Data pulled from a collection

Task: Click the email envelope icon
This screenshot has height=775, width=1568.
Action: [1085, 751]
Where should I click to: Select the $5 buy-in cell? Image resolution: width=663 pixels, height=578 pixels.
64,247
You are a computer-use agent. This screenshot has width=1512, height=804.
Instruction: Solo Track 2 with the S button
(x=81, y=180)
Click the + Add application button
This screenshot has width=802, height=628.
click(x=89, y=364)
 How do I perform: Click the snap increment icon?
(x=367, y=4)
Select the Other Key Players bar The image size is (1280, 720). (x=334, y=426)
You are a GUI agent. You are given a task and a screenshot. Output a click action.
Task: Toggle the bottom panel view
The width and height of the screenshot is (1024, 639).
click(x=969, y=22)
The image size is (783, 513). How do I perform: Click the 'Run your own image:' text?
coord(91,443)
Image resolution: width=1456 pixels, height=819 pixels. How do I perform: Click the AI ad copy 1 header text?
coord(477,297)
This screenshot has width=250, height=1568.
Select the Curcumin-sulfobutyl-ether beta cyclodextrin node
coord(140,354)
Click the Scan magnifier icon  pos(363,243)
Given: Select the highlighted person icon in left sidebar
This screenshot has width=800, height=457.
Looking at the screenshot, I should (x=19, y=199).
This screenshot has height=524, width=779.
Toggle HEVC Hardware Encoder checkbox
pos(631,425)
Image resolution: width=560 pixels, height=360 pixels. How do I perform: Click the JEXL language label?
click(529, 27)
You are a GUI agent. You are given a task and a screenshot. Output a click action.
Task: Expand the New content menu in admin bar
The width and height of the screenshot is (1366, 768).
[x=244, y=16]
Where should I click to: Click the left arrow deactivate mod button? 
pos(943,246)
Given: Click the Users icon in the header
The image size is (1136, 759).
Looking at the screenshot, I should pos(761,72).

- **Exercise task**: Rewrite the records from the line with "Given: Click the Users icon in the header" through the end of the records as a two-column CSV with the columns instruction and response, one row per record. Put each record's text and its answer in a single quoted field each, with line breaks replaced by spaces.

- **Output below**:
instruction,response
"Given: Click the Users icon in the header The image size is (1136, 759).","Looking at the screenshot, I should pos(761,72)."